Matt Lehrman of Social Prosperity partners will return to South Carolina for the 
Municipal Association’s Annual Meeting to discuss conflict reduction.
Lehrman will return to the Association’s Annual Meeting in Charleston. He will lead group exercises during a preconference session on July 14, and on July 15, he will deliver the keynote address, exploring ways for leaders to gather consensus around their town’s and city’s highest aspirations and how an openness to opportunity serves as the foundation for community pride, civility and prosperity.  
Earlier this year, Lehrman joined the Association’s City Quick Connect podcast for a wide-ranging talk on the increasingly pervasive problem of incivility in public spheres. 
Civility, he noted, “starts with basic courtesy, basic respect for other people,” and also involves maintaining a focus on agreed-upon community values, like collaboration or responsiveness. He added that well-developed personal skills provide a backbone for civility, such as the willingness and ability to have meaningful conversations about problems, despite the common temptation to provide one-way communication about how the city will fix a problem.
Doing so, he said, “doesn’t force us into an us-versus-them relationship, where people come in and they want to yell at the mayor and the councilmembers because they feel unheard, they feel disrespected. We have an adversarial form of government. We are allowed to petition our government, and we are allowed to be angry if our government is not listening to us … But there are structures that we can put in place where it’s not an us-versus-them, it’s where we … bring residents together to talk amongst themselves, to share ideas, to share aspirations.”
Lehrman routinely hosts community discussion sessions. 
“In all of my facilitation,” he said, “I have never found a group of people that couldn’t find something to agree on. It might be one word or one concept out of everything, but if we can find the one thing that we agree on, we can build on that.” 
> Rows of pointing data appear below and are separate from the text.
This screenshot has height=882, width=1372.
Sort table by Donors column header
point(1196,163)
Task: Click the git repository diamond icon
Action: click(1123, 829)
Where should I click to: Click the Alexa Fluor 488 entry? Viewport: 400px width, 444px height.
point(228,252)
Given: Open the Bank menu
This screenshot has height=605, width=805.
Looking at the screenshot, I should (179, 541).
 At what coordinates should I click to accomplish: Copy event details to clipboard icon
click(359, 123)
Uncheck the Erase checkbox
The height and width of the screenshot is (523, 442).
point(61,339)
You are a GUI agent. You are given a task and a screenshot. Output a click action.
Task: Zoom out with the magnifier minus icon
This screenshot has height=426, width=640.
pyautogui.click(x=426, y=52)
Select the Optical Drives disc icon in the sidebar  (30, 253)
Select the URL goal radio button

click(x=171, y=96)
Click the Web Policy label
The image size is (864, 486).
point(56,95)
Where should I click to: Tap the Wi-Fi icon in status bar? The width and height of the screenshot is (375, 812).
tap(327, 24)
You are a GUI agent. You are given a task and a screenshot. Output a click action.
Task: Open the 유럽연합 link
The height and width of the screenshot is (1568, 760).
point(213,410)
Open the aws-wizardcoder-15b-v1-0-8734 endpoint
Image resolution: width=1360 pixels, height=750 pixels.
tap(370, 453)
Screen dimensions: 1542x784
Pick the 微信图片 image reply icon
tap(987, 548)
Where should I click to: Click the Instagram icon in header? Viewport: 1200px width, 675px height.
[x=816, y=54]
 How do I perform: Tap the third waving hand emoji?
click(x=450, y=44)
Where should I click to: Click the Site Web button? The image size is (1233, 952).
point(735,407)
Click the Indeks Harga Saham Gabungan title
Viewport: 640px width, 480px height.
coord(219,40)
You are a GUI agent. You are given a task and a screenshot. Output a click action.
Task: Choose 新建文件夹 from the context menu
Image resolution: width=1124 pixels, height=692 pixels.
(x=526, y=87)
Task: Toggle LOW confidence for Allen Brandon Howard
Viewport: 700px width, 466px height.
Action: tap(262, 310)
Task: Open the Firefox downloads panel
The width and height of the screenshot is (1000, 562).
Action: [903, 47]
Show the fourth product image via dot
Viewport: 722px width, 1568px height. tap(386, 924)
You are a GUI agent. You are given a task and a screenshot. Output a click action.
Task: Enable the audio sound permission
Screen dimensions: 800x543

Additional Annual Meeting preconference opportunities
The 2022 Annual Meeting will take place July 13 – 17 at the Charleston Place Hotel. The preconference sessions on July 14 all require preregistration. Here are the other preconference sessions: 
Storytelling with Storyville Social – Downtown development technical assistance program Main Street South Carolina has partnered with Storyville Social to create training on how economic development programs can build engaging social media content that puts a human face on local businesses. This session will discuss the training’s processes and results. 
Sustainability and resilience mobile tour – At a time when many local governments are confronting rising sea levels, flooding and other consequences of climate change, the City of Charleston and the Town of James Island are working to address the threats. Learn about some of these projects. 
First-timers lunch – Designed for municipal officials and staff, this program provides helpful information so that first-time attendees can get the most out of their Annual Meeting experience.

Registering for the Annual Meeting

All cities and towns will use the Municipal Association’s online registration process for reserving spots at the meeting and booking hotel rooms. The Association’s drawing on May 24 will establish a registration appointment time for each city and town who registered for the drawing. During these half-hour appointments, which will take place from Tuesday, June 7 – Thursday, June 9, Association staff will assist the designated representative of each municipality in registering all attending officials from that city. June 13 will be the deadline for all hotel reservations, and July 1 will be the deadline for registering for the Annual Meeting itself.